#### GIVEN RECORDS

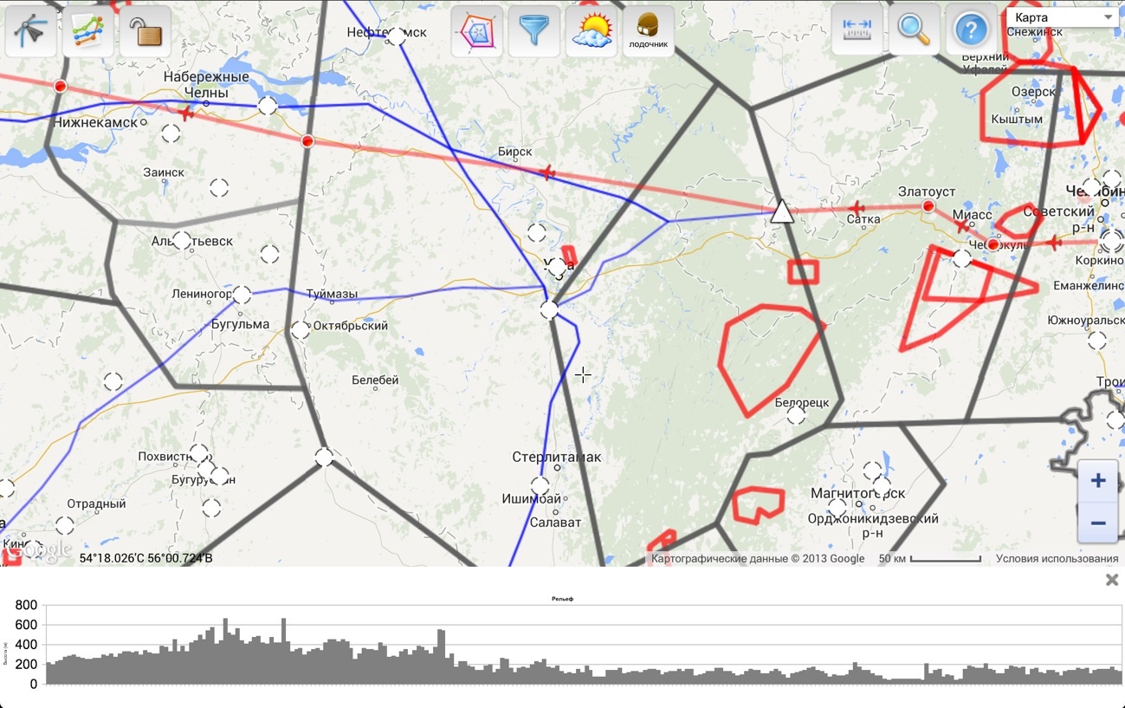
Task: Open the лодочник user profile button
Action: click(649, 31)
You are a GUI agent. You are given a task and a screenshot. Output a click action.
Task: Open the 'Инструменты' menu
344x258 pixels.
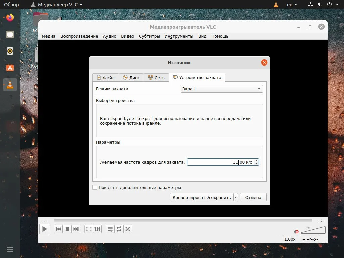click(x=179, y=36)
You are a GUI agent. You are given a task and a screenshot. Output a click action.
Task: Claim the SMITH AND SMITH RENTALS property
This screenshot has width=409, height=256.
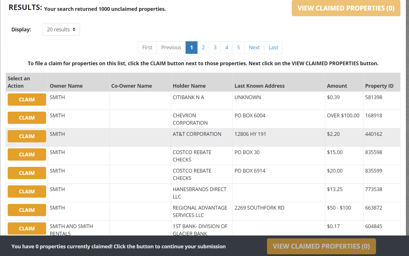click(26, 228)
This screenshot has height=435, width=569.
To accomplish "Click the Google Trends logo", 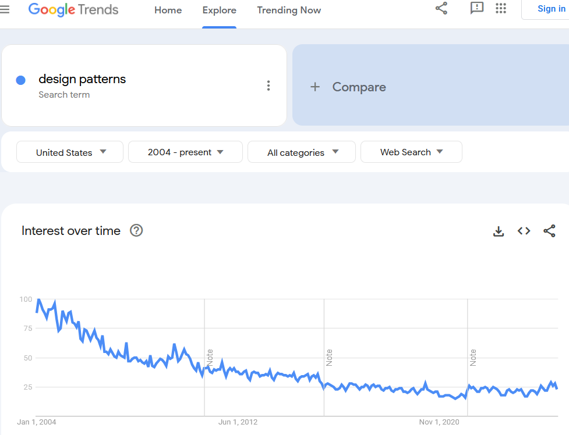I will 73,9.
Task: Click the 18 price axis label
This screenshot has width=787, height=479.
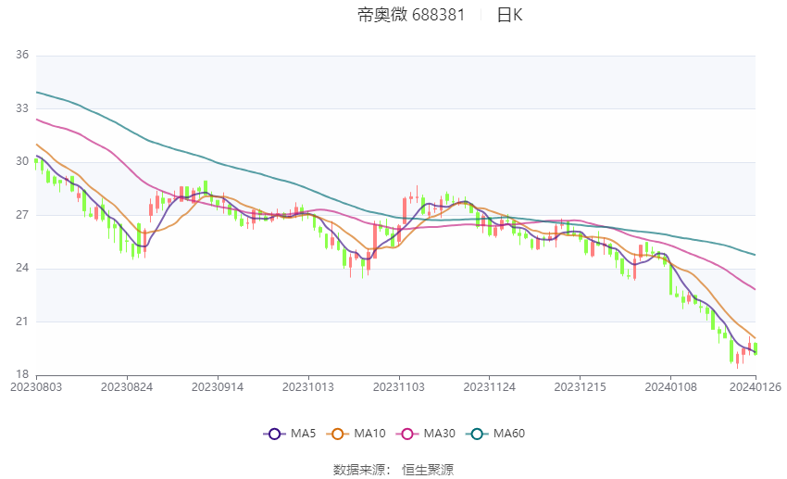Action: pyautogui.click(x=22, y=374)
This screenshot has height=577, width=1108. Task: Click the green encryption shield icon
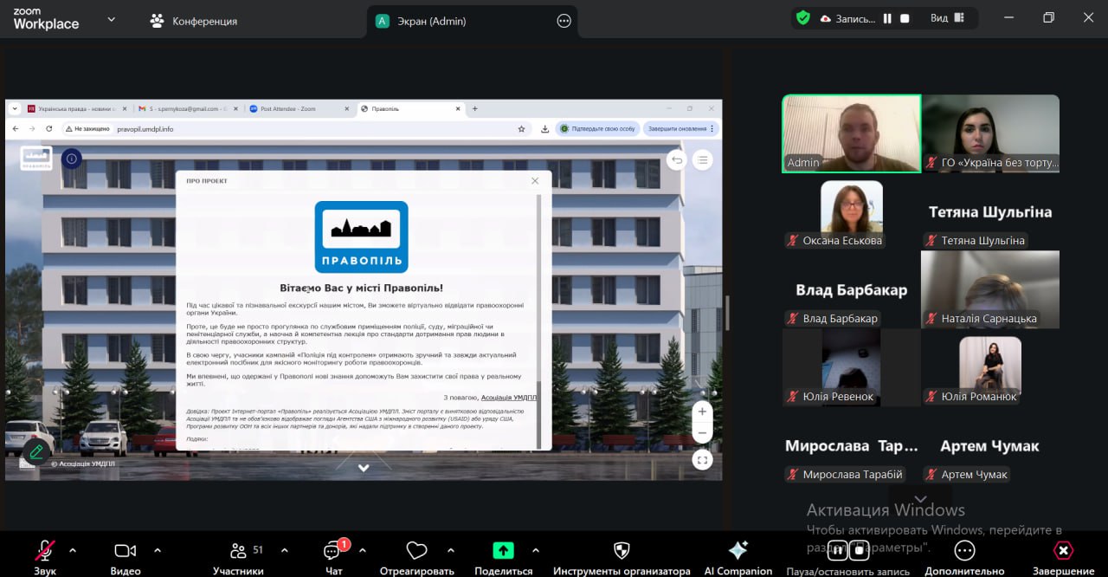[x=803, y=18]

#### PROBLEM TO SOLVE
Copy exactly the lines that begin at the one containing "This screenshot has width=787, height=479." and end at the last line of the records, both included, omitting the pictures.

#### RESPONSE
This screenshot has width=787, height=479.
Action: pyautogui.click(x=22, y=374)
This screenshot has height=577, width=1108. Task: Click the green encryption shield icon
[x=803, y=18]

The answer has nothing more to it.